- _Task directions_:
For each line of the data that includes the word "width", copy the line.

------

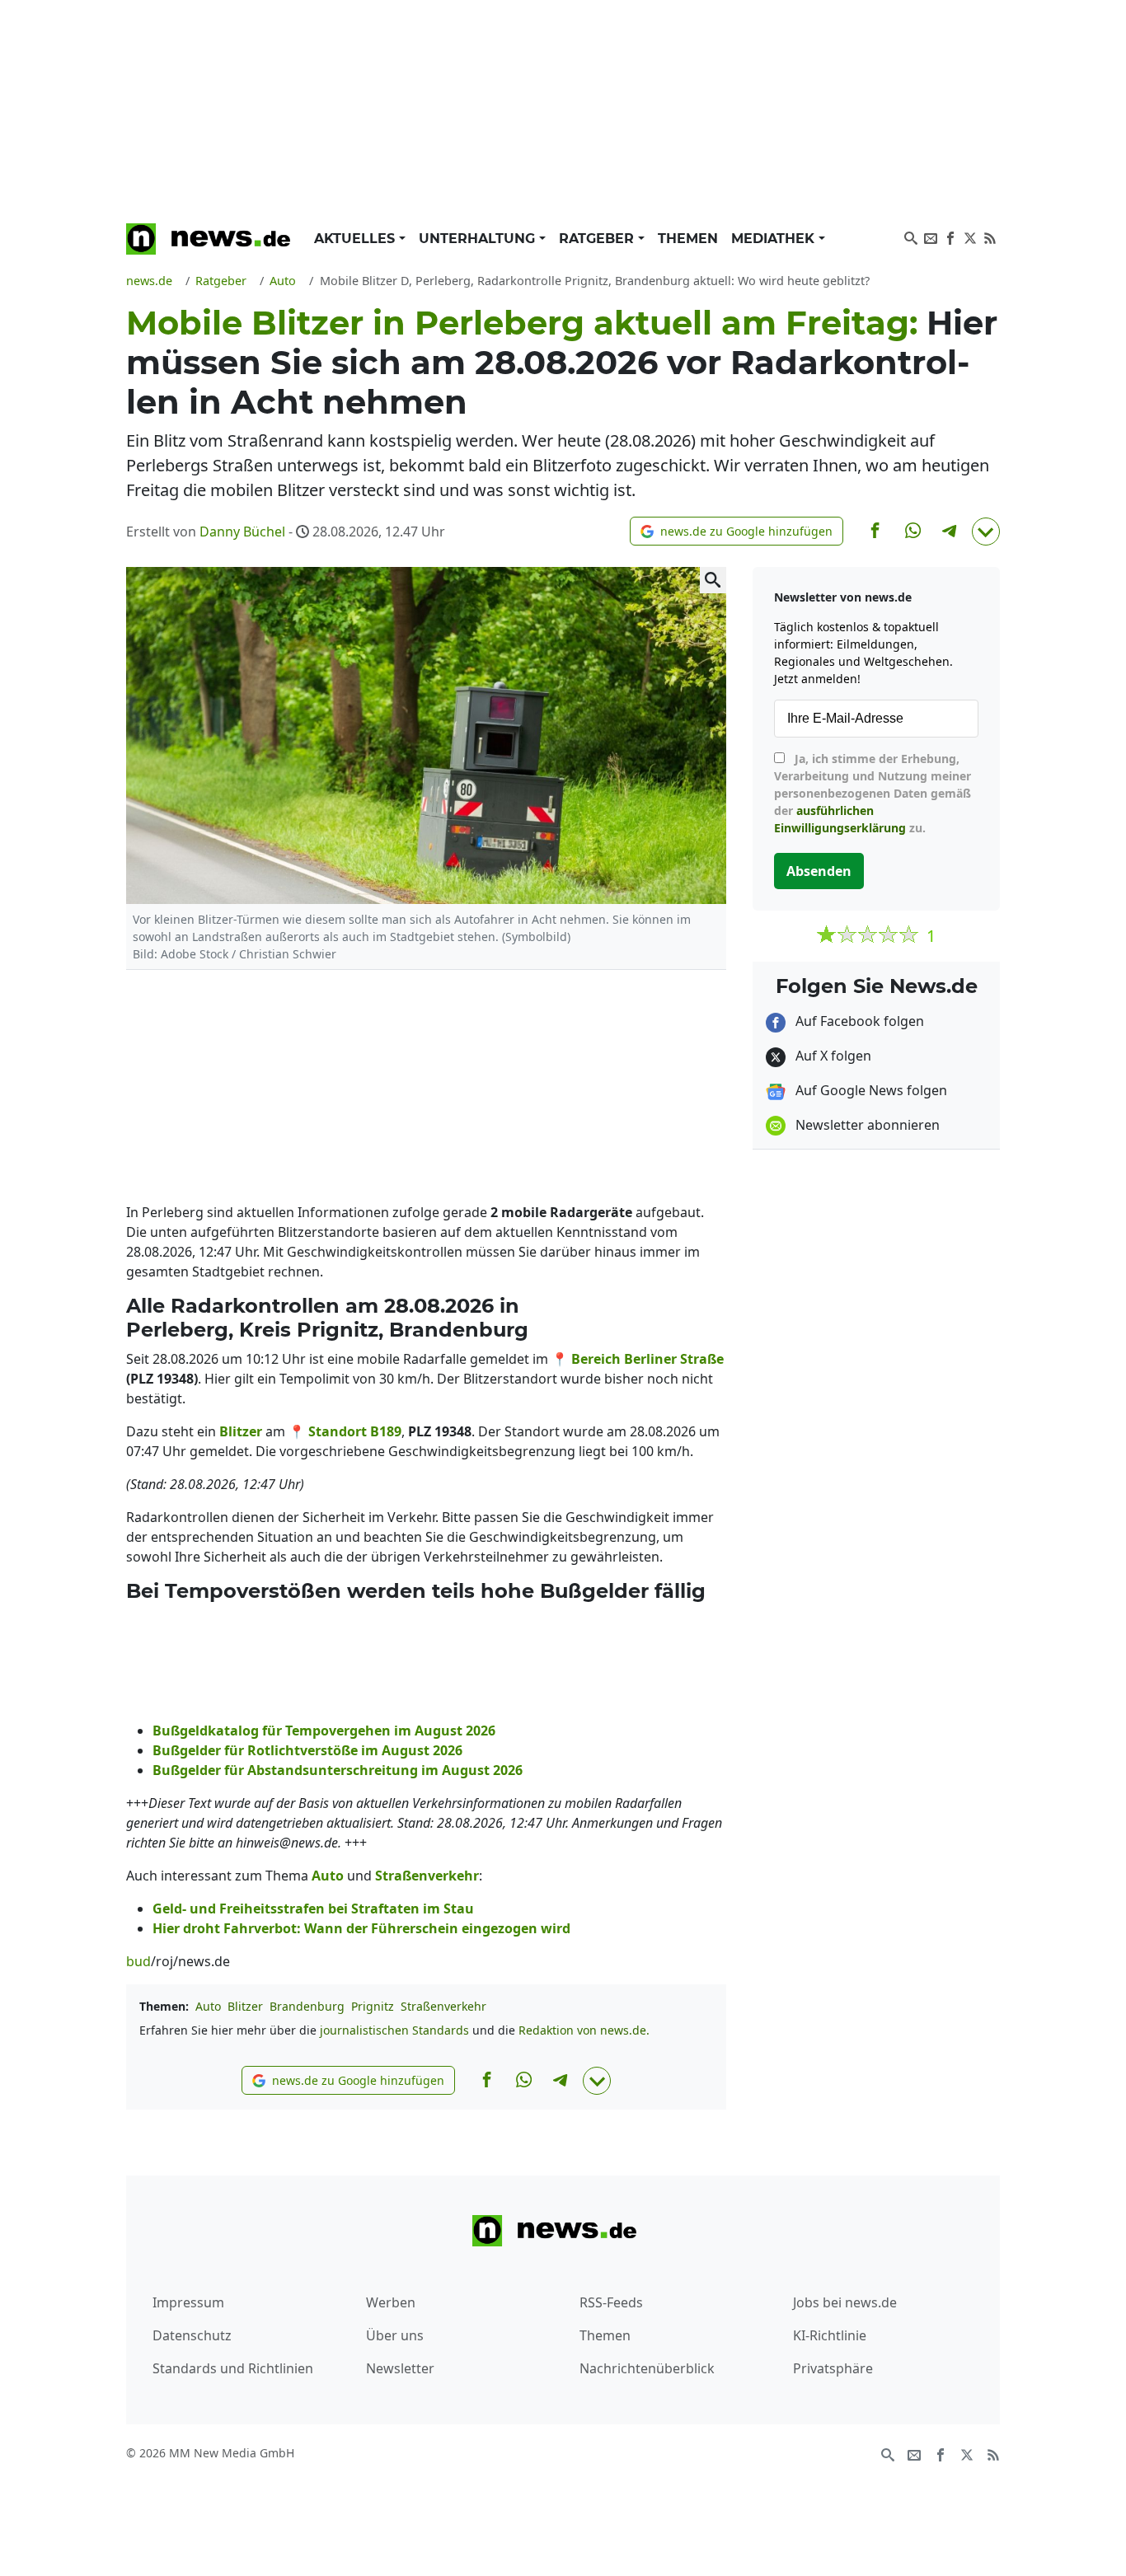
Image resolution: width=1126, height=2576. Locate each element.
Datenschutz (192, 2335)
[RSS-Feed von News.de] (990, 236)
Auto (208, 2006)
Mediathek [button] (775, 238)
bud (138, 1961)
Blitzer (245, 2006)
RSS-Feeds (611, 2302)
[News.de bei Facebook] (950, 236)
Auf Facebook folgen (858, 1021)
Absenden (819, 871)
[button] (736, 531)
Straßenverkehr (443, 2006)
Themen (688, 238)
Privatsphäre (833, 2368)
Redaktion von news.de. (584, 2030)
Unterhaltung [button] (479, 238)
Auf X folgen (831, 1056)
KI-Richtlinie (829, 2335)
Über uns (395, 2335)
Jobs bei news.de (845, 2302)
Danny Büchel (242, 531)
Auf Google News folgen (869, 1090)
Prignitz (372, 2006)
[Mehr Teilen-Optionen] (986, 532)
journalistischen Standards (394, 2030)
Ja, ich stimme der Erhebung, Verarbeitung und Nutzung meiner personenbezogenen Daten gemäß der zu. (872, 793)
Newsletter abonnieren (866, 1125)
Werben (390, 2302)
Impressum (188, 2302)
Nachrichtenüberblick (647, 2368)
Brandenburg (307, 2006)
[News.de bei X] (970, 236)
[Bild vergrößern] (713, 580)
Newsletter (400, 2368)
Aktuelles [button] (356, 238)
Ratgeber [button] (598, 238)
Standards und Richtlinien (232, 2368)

------

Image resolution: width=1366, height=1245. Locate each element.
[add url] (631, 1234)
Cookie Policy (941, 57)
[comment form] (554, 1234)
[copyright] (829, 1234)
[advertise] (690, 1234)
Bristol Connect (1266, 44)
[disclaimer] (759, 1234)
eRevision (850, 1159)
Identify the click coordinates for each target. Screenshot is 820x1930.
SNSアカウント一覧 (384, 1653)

------

- _Answer to the problem_:
Image resolution: width=1126, height=2576. Locate each element.
Image resolution: width=1366, height=1245. Locate each element.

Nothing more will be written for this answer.